# Sydney 32bhds...what Are You Towing With



## 1jeep (Jul 24, 2007)

I just upgraded from Keystone Zeppelin 303 to a Sydney 32BHDS...yes i know i am at my trucks limits. I would like to know if there are others out there towing such a large trailer with a similar truck as mine and what should i expect...aside from the slower 0-60 speeds. My truck is a 2007 Toyota Tundra double cab, 4x4, 5.7 6 speed auto 4:30 gears factory tow package with the 8' bed...yes its a big toyota...lol I will be using a reese Dual cam HP hitch and traveling without water in the tanks.


----------



## phaucker (Jul 23, 2007)

1jeep said:


> I just upgraded from Keystone Zeppelin 303 to a Sydney 32BHDS...yes i know i am at my trucks limits. I would like to know if there are others out there towing such a large trailer with a similar truck as mine and what should i expect...aside from the slower 0-60 speeds. My truck is a 2007 Toyota Tundra double cab, 4x4, 5.7 6 speed auto 4:30 gears factory tow package with the 8' bed...yes its a big toyota...lol I will be using a reese Dual cam HP hitch and traveling without water in the tanks.
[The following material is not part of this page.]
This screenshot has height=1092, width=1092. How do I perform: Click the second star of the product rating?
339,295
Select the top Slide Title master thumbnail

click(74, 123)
Here is a link that I found (too late of course), but it may help you with your question. I have a Nissan Titan 4x4 CC SE with the tow package with the Reese HP Duel Cam. I find that the Titan has no problem towing the weight, but it is the length that is the issue. I have swaying problems almost everytime I go camping. I would not have purchased the 31RQS had I known the problems that I would be having with the swaying. http://www.rvtowingtips.com/how-long.htm


----------



## 1jeep (Jul 24, 2007)

I am certain i will feel the difference, not sure if i will have the same sway as my tundra has the 8' bed which gives it a 165" wheelbase. ...at least i hope. I am glad to hear that you have enough power, although i dont think i will plan any trips to the rocky mountains.


----------



## GoVols (Oct 7, 2005)

The truck might not have problems _pulling _ the weight, but I would not be surprised if you are over your GVWR when hooked up and loaded for camping. It might be within the towing capacity, but that does not excuse ignoring the payload capacity of the truck.


----------



## 1jeep (Jul 24, 2007)

i am aware that i will be at most times over my GVWR with this truck if i start loading like its my last trip.


----------



## mswalt (Sep 14, 2004)

I'll let others discuss your tv and whether or not they think it's safe....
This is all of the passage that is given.